Overview

Today, I want to share a bug fixing experience on java.util.Comparator. In our production environment, there is an error that happens frequently. It happens so often that it is actually spamming the logs, so I decided to fix it. After reading this article, you will understand:

  • How to identify the problem?
  • How to translate it mathematically?
  • How to test the comparator?
  • How to fix it?

Let’s begin :)

Identify Problem

In the stacktrace, there is an exception logged as follows:

Caused by: java.lang.IllegalArgumentException: Comparison method violates its general contract!
	at java.util.TimSort.mergeLo(TimSort.java:777)
	at java.util.TimSort.mergeAt(TimSort.java:514)
	at java.util.TimSort.mergeCollapse(TimSort.java:439)
	at java.util.TimSort.sort(TimSort.java:245)
	at java.util.Arrays.sort(Arrays.java:1512)
	at java.util.ArrayList.sort(ArrayList.java:1454)
	at java.util.Collections.sort(Collections.java:175)
	at com.nuxeo.connect.track.NuxeoConnectProfileImpl$1ProfileExtractorRunner.run(NuxeoConnectProfileImpl.java:165)

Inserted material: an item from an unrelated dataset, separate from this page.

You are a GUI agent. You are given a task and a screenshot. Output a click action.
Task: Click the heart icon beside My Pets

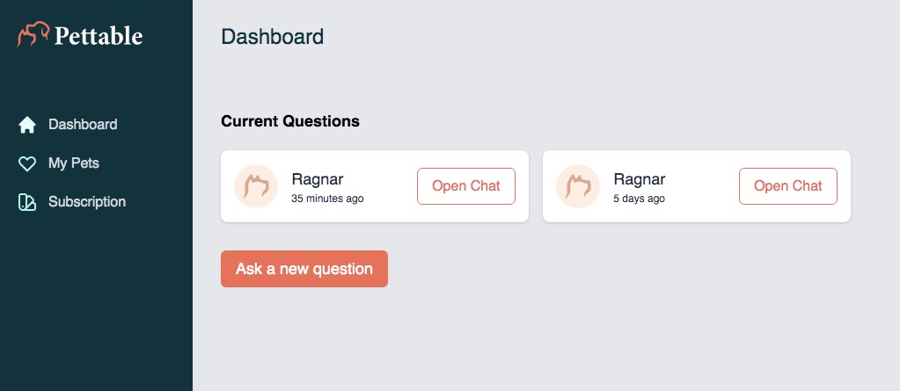(27, 164)
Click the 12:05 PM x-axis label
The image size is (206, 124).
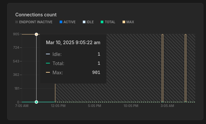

As mentioned in book “Effective Java, 2nd Edition”, Item 12: “… a compareTo method must obey the same restrictions imposed by the equals contract: reflexivity, symmetry, and transitivity.” Therefore, I need to check if they are respected in the source code. Let’s have an example for transitivity. Let A be the first object, B the second and C the third object. If A > B and B > C, then A > C must be respected. Otherwise, the comparison method violates its general contract.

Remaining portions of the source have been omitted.